*** ESTRATTI DELLE VOCI ***

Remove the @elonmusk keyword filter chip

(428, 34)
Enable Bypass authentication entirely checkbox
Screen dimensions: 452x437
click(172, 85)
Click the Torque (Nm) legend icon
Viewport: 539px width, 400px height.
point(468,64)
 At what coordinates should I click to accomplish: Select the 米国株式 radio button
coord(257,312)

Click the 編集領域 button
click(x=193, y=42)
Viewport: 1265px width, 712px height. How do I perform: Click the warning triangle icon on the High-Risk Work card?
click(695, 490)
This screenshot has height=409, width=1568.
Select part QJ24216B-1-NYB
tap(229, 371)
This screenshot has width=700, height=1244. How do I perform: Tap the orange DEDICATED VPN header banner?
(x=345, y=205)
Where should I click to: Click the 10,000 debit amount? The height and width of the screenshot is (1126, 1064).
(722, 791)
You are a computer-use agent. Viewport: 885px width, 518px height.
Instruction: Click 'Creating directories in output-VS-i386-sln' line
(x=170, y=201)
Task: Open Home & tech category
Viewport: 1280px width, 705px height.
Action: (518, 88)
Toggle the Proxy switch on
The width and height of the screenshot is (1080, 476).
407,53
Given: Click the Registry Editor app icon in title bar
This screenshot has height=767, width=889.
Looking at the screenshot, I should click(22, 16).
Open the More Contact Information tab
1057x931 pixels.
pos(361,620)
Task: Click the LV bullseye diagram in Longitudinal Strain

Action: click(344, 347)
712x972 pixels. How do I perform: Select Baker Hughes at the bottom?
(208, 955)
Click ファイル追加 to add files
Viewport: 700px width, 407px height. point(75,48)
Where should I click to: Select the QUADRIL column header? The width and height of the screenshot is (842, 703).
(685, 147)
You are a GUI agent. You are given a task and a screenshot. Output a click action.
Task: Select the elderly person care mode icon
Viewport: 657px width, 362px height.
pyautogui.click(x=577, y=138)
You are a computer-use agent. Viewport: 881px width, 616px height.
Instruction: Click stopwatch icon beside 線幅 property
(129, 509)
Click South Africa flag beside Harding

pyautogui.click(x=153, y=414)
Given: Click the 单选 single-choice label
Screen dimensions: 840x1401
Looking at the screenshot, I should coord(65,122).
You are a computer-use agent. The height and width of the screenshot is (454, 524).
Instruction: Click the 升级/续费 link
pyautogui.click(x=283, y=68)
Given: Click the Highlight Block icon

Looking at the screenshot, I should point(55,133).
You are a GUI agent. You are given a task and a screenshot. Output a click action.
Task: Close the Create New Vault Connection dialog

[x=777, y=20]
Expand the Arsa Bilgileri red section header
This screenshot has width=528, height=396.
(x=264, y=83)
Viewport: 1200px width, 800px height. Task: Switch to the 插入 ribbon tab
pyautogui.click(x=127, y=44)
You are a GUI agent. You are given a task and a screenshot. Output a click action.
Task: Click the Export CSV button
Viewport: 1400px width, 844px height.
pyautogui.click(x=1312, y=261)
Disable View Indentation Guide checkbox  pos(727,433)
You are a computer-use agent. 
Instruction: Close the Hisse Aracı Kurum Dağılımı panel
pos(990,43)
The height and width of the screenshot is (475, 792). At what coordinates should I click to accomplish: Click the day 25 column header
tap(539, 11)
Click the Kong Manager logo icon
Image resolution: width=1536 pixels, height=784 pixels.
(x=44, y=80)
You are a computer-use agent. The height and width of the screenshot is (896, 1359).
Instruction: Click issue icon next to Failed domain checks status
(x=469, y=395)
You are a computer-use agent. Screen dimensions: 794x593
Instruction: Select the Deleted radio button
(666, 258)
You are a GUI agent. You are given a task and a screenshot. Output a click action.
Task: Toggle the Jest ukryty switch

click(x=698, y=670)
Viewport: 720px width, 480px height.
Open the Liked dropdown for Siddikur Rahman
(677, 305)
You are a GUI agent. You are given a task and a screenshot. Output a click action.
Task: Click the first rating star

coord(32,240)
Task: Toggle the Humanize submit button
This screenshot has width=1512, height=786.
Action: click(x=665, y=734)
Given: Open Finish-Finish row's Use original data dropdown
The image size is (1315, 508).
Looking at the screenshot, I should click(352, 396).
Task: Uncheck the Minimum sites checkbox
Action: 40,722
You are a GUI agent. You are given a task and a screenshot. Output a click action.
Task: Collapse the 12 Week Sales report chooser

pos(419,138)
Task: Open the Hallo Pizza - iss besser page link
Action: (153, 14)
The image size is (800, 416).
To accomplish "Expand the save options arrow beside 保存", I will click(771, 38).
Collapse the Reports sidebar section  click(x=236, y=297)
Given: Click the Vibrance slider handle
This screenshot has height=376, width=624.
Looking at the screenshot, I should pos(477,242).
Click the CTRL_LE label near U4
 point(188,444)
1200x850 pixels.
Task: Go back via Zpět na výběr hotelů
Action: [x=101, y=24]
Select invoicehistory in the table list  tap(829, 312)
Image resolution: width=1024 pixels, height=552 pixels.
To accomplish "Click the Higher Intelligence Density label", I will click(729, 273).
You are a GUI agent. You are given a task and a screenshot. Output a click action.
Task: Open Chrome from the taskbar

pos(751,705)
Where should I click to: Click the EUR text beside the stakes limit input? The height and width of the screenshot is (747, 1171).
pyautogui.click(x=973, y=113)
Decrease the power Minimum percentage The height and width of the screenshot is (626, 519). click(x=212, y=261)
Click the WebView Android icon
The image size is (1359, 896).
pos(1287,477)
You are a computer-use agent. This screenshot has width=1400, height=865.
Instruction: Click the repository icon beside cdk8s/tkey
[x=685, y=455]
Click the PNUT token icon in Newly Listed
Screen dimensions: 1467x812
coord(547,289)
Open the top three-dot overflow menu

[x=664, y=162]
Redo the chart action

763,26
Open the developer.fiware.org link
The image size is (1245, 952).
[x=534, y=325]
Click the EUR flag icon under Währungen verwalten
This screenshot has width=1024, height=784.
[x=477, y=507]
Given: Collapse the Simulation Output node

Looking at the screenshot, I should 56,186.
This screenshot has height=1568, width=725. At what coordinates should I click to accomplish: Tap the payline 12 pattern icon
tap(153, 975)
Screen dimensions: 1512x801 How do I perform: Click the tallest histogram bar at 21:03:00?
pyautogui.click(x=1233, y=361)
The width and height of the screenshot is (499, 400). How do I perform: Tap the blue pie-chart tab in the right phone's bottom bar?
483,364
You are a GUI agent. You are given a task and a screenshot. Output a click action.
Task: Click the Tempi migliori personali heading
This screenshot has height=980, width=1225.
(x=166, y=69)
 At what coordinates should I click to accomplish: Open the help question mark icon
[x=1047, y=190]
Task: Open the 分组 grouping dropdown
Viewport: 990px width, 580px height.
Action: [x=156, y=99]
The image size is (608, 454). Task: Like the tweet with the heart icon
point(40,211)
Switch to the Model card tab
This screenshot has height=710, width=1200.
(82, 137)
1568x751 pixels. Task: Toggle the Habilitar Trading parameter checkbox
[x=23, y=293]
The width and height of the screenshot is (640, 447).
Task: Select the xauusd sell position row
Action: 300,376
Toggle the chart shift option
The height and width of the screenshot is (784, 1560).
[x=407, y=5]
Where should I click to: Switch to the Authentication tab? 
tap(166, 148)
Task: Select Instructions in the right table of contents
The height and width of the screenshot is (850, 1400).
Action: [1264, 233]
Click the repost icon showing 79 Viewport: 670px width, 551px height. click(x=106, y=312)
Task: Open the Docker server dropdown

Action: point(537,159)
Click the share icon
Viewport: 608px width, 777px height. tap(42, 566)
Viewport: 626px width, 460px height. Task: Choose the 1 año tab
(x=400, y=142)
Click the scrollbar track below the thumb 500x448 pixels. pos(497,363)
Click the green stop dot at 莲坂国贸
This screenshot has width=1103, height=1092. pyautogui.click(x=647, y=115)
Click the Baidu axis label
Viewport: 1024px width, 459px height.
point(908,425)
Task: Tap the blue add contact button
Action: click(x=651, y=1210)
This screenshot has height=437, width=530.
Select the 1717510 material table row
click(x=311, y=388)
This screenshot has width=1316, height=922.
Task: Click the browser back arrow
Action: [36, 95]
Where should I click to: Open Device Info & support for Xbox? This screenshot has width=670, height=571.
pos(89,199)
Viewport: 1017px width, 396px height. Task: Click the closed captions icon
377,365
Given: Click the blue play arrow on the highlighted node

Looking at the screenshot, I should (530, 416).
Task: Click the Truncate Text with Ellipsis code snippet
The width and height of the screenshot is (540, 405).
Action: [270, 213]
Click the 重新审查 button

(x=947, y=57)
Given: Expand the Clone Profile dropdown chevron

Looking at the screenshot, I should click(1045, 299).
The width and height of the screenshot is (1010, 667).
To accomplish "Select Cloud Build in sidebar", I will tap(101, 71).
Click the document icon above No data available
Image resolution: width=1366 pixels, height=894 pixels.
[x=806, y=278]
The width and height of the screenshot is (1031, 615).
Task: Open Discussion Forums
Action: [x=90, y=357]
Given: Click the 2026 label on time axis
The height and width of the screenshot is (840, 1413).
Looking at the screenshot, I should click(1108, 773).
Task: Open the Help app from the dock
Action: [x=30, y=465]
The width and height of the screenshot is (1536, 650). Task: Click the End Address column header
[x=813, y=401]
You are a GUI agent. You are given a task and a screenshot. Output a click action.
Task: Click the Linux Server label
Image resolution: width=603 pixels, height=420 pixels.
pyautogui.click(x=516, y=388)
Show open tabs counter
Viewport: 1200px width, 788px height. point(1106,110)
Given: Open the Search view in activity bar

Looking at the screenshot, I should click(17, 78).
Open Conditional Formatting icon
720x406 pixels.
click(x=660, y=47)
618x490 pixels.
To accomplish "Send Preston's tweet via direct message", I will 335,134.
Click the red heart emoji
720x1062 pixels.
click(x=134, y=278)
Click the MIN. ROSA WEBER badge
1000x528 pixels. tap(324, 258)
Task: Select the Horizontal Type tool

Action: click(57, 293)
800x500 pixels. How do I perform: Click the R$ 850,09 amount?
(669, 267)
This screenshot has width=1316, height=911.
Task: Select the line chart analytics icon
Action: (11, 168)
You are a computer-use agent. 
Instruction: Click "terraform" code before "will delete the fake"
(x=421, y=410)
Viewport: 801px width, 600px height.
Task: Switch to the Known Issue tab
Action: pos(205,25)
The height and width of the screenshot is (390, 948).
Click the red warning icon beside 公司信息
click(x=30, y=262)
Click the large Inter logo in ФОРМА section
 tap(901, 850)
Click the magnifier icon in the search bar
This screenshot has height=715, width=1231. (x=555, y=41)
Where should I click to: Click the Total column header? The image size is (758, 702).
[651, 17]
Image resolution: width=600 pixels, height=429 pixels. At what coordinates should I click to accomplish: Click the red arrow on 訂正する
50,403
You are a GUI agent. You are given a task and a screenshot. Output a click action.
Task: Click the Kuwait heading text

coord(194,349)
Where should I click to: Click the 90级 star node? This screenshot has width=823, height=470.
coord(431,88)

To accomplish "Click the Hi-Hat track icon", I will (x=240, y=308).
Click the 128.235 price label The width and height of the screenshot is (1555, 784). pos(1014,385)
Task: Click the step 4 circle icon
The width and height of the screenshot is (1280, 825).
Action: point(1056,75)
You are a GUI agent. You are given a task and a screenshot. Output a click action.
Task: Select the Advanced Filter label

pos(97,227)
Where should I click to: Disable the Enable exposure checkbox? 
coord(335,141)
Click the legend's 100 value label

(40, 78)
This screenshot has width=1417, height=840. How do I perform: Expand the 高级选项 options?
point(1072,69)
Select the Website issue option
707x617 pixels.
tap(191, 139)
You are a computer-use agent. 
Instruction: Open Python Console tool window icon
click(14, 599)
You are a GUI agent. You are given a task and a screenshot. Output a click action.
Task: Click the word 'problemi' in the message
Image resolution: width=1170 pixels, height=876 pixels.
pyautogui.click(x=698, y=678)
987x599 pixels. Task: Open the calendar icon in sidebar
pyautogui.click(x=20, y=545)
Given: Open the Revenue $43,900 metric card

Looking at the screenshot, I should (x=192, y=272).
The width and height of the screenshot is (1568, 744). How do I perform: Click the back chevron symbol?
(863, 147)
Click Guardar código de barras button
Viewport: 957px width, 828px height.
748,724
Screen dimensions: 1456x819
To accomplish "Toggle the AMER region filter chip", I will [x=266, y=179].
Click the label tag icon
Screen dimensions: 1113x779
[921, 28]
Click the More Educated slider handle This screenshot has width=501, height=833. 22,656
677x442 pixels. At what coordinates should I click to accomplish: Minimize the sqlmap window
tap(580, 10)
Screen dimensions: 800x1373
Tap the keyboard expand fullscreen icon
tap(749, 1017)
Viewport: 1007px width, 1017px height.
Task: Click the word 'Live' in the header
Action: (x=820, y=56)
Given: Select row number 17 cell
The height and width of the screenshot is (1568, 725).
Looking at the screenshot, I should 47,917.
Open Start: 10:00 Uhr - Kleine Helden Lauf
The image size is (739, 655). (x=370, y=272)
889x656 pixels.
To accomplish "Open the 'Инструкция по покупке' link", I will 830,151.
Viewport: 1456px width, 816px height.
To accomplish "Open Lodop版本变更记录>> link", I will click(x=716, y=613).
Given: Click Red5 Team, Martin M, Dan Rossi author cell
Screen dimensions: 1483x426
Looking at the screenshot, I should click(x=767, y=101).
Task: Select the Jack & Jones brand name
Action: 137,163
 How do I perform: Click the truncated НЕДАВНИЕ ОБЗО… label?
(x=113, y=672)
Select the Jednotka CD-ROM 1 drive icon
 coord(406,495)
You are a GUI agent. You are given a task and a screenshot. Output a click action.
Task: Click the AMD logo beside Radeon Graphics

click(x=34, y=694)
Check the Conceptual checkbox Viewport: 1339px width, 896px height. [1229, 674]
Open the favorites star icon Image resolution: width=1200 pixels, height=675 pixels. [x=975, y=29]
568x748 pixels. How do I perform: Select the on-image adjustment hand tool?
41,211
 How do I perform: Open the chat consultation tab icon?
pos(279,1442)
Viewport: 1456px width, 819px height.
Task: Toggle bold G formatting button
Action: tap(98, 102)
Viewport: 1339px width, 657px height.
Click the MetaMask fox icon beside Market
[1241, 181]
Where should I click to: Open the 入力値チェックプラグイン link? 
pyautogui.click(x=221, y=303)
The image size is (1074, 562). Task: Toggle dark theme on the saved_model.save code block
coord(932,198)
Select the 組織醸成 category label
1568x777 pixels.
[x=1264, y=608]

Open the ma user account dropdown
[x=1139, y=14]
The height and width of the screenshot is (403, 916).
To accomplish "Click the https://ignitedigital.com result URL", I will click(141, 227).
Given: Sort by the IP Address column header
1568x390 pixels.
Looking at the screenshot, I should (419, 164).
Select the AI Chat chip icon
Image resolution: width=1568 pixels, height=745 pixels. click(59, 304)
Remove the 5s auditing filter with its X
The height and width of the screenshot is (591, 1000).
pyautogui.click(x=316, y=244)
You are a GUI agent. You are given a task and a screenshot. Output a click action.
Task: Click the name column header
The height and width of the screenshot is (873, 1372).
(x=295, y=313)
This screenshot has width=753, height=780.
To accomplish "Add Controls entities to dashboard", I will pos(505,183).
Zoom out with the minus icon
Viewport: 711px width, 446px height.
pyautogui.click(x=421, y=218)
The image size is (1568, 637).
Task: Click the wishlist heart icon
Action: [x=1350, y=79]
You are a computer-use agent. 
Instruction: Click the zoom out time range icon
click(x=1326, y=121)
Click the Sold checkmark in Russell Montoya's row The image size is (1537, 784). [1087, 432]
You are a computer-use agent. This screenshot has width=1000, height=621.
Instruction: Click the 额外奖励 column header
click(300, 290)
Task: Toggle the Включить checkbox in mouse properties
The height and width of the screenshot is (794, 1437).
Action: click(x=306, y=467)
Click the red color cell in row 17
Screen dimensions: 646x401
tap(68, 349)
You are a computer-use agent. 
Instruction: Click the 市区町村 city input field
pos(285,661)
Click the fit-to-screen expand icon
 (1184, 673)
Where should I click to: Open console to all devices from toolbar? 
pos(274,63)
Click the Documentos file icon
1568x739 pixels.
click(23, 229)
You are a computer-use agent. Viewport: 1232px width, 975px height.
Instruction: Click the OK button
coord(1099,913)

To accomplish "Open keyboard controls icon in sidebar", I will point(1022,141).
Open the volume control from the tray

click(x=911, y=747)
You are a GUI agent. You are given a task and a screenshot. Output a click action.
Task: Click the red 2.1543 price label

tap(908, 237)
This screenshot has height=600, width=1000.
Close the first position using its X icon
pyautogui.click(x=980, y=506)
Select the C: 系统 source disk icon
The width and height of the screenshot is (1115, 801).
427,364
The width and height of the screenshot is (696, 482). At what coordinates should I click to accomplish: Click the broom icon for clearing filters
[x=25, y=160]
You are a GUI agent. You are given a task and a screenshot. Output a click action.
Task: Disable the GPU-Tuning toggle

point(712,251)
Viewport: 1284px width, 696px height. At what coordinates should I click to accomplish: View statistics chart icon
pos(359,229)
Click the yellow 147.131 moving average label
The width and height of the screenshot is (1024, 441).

***

Trascrivi senza alcuna modifica le righe comprese tra quella che contiene "Viewport: 1456px width, 816px height." e quella che contiene "Action: tap(98, 102)", entrambe incluse.

**RISPOSTA CORRETTA**
Viewport: 1456px width, 816px height.
To accomplish "Open Lodop版本变更记录>> link", I will click(x=716, y=613).
Given: Click Red5 Team, Martin M, Dan Rossi author cell
Screen dimensions: 1483x426
Looking at the screenshot, I should click(x=767, y=101).
Task: Select the Jack & Jones brand name
Action: 137,163
 How do I perform: Click the truncated НЕДАВНИЕ ОБЗО… label?
(x=113, y=672)
Select the Jednotka CD-ROM 1 drive icon
 coord(406,495)
You are a GUI agent. You are given a task and a screenshot. Output a click action.
Task: Click the AMD logo beside Radeon Graphics

click(x=34, y=694)
Check the Conceptual checkbox Viewport: 1339px width, 896px height. [1229, 674]
Open the favorites star icon Image resolution: width=1200 pixels, height=675 pixels. [x=975, y=29]
568x748 pixels. How do I perform: Select the on-image adjustment hand tool?
41,211
 How do I perform: Open the chat consultation tab icon?
pos(279,1442)
Viewport: 1456px width, 819px height.
Task: Toggle bold G formatting button
Action: tap(98, 102)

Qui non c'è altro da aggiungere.